Ideally it is best to try and work on your relationship but some are beyond repair.

blacktalon
Jun 16, 2008, 12:18 PM
i think what you are feeling is not true love, that usually comes along once in your life, (more if your lucky) and should be treasured for the man you have married, maybe the spark has gone from your relationship and needs to be rekindled, are these two other men paying you lots of compliments? perhaps your husband has stopped in that area, maybe you don't bother either,you don't say how long you've been together or if there are any other problems with your relationship or if there are any children!!!!

Ask yourself, honestly, if these two men didn't exist would you still be thinking of ending your marriage?......

MY advice would be to think very carefully before you do something drastic, persue other avenues, seek some sort of professional guidance, sit and talk to each other.

If these two men are the only reason for the breakdown of your marriage, by that i mean that your husband is a good man and not a wife batterer or a drunk etc, etc....then you have some serious thinking to do, good men are hard to find, so i would stop the two man thing, the grass is not greener,( trust me i know...not by choice i might add) you should not even be thinking of a man in that way yet alone be thinking of divorcing your husband.

Who's to say these men don't go around chatting up all the women, how would you know,they may have broken up several homes in the process.
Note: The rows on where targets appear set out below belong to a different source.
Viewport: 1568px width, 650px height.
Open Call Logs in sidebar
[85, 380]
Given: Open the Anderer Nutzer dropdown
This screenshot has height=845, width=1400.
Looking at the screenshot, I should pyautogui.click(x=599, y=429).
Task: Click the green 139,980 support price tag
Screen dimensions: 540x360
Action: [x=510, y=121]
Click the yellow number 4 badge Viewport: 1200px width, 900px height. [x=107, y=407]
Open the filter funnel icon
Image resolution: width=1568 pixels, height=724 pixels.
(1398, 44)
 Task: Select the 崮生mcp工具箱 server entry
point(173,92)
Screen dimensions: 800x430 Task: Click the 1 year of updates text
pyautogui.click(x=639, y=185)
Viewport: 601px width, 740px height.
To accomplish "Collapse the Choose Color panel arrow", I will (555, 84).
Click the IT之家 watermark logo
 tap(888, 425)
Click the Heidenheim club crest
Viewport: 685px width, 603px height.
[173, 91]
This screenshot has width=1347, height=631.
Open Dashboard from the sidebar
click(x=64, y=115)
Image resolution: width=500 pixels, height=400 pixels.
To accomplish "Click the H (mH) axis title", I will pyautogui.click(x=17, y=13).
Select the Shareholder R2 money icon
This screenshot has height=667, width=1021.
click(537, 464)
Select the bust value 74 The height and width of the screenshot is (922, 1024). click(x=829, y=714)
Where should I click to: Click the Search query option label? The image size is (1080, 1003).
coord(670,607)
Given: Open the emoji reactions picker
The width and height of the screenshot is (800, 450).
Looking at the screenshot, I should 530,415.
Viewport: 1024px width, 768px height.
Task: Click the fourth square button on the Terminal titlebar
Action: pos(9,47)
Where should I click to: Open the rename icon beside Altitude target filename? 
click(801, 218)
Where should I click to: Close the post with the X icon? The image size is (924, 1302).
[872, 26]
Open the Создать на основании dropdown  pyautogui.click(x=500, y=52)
I can almost hear you saying " no their not like that", trouble is some are, is it worth the risk of loosing a home and the love of a good man?

The choice is yours.

The advice given by orphan could not have been better. Please take heed. You only go around this world once. :)

NotMyName
Jun 16, 2008, 12:34 PM
Don't confuse love with infatuation. These other guys are "new" so they seem all perfect, but once the infatuation settle down you'll finally take off those rose colored glasses. Umm.. . So which guy are you leaving your husband for or are you going to start a new relationship while already cheating?

maliceluvsyou
Jun 16, 2008, 02:36 PM
I really don't think your in love, like people are saying its probably infatuation. They can be confusing. You said you didn't want to be with your husband anymore, you need to really think about it. You need to think about why you don't want to be with him and why you yearn to be with the others. And you can be in love with only one person because you can only give all your time, affection and love to only one. You can't split love in half. I you really feel that you do not want to be with your husband then you should just leave. Its not fair to him or you, if you two aren't happy together then its best to just end it. If he's abusive mentally, emotionally or physically, you can either get help and if he refuses then its over plain and simple.

1nl0v3withhim
Feb 4, 2010, 06:30 PM
Ummm.. WOW that's a bigie. UMMM you need to find away to get your mind away from those guys because you don't love them YOU CAN'T LOVE NO MORE THAN ONE PERSON AT A TIME (I just learned that). It can only be shared by 2 people not 3 or 4. YOU still love your husband its probably something that those guys are doing that your husband is not doing for you that's making you feel like your in love with them. So GET AWAY 4RM IT. DIVORCE IS NOT A GOOD THING.

donf
Feb 5, 2010, 09:16 AM
Can I edit your words, please?

Married and in LUST with others.

Cat1864
Feb 5, 2010, 09:53 AM
This thread is over a year and a half old.

The op hasn't been back since the question was posted.